Although the urchin experiment hints that some organisms are able to survive brief exposures to highly acidic water, other studies are revealing unexpected problems that might threaten even creatures without hard shells, such as fin fish. Preliminary work suggests that responses could be highly variable, depending on factors such as water temperature, a creature's evolutionary history and the availability and quality of food.
Countries are only now revving up the coordinated research programmes needed to assess how marine ecosystems will react to the increasingly acidic waters. "We simply have not conducted the basic experiments," says Richard Feely, an oceanographer with the US National Oceanic and Atmospheric Administration in Seattle, Washington, which last year launched a US$5.5-million programme of research into the problem. But with the current pace of acidification, scientists do not have much time to come up with answers.

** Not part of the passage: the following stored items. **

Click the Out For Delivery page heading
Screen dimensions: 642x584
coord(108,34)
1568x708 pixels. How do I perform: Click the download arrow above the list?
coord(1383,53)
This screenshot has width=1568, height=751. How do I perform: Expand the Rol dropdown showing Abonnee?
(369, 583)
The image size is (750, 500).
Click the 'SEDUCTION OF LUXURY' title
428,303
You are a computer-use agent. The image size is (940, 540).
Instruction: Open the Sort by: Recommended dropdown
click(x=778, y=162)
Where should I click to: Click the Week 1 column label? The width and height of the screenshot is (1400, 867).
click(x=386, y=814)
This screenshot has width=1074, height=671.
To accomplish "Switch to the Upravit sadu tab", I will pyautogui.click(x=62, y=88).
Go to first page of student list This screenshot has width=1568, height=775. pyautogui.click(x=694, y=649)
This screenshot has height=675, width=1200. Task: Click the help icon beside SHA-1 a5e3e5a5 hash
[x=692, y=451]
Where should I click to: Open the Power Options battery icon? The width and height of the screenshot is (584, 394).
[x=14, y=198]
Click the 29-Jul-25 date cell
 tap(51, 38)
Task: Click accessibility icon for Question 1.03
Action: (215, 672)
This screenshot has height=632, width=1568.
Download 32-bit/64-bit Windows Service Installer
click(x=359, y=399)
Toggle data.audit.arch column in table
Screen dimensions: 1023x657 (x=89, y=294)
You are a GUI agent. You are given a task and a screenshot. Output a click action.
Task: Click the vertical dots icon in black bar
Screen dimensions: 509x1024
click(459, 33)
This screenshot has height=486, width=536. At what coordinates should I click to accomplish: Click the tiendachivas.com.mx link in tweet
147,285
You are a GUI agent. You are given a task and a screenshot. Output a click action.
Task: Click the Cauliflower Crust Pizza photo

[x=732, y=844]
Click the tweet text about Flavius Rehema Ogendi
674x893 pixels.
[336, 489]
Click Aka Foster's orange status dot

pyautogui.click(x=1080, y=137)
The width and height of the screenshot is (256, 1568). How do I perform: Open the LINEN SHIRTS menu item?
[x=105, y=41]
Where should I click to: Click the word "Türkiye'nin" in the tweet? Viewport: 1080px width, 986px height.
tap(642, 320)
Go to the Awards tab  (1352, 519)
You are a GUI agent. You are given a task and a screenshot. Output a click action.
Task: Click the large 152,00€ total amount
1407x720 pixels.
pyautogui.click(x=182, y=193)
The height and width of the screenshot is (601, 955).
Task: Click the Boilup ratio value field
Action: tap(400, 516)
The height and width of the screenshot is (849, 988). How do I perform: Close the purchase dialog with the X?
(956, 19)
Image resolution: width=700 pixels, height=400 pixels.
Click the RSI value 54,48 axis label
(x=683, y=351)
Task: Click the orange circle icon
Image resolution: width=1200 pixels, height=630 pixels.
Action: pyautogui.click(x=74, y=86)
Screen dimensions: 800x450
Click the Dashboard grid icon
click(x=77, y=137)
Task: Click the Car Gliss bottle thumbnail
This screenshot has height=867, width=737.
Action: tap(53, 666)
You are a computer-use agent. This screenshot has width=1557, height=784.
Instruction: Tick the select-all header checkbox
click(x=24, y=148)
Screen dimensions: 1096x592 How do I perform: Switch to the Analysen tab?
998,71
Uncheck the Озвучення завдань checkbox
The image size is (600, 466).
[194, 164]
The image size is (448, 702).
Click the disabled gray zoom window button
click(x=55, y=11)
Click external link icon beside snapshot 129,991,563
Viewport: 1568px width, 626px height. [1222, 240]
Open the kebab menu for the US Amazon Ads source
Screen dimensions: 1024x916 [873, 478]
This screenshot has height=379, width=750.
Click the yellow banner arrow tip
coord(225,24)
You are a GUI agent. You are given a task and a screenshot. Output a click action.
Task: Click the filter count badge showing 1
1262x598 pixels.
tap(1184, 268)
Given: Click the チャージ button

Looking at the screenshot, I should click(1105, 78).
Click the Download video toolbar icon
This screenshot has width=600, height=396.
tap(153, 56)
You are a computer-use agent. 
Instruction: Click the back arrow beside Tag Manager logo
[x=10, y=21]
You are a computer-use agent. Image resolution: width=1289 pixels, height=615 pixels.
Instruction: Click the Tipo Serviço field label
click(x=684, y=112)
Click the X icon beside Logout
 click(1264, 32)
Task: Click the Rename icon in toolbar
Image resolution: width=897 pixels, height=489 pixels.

Without the oceans and their vast ability to absorb carbon dioxide, Earth would be warming up much faster than it currently is. The seas take up about 9 billion tonnes of the gas each year — almost one-third of the 30 billion tonnes emitted globally.
Once it enters the ocean, CO2 reacts with water to produce carbonic acid, which releases positively charged hydrogen ions. Acidity is measured in pH, a logarithmic scale on which low numbers mean high acidity; neutral water has a pH of 7, but sea water is naturally alkaline, owing to the salts dissolved in it. Since the mid-nineteenth century, the average pH of ocean surface waters has dropped by 0.1 units, to a current value of about 8.1. Unless nations sharply curb their emissions, atmospheric CO2 is expected to at least double from its preindustrial concentration by sometime in the second half of this century, and scientists project that ocean pH will fall by a further 0.3–0.4 or so units. Sea water could then contain at least 150% more hydrogen ions than it did at the onset of the industrial era.
Those extra ions cause problems by binding with dissolved carbonate ions to form bicarbonate. With fewer free carbonate ions in the water, organisms struggle to absorb enough to build shells and skeletons made of calcite and aragonite — two different forms of calcium carbonate. And if sea water becomes permanently undersaturated with respect to those minerals, hard parts made of them will start to dissolve.
"There is absolutely no doubt that calcifying organisms will calcify less if conditions become more acidic," says Jean-Pierre Gattuso, an oceanographer at the National Centre for Scientific Research in Villefranche-sur-mer, France, who coordinates the European Project on Ocean Acidification (EPOCA).
This has happened before. Some 55 million years ago, during an episode of extreme global warming driven by a spike in atmospheric CO2, the pH of sea water is thought to have dropped to levels similar to those expected at the end of the twenty-first century. Ocean sediment deposited during that period contains very little carbonate and no fossils of microorganisms with calcium carbonate shells, indicating that the sea water became too corrosive for calcifying algae such as deep-sea foraminifera, driving many to extinction1. Today, acidification is progressing at least ten times faster than it did 55 million years ago.
Researchers expect to see problems pop up first in polar seas, because cold water absorbs more CO2 than warmer water (and because the melting of sea ice dilutes the concentration of carbonate ions). In 2008, measurements showed that regions of the Arctic Ocean had become undersaturated with respect to aragonite for part of the year2, and scientists suggest that further portions of the Arctic and Southern Oceans will cross that chemical threshold within the next decade. If CO2 continues to rise at current rates, half of the Arctic Ocean could be undersaturated with respect to aragonite year-round by 2050 (see 'Into the red zone').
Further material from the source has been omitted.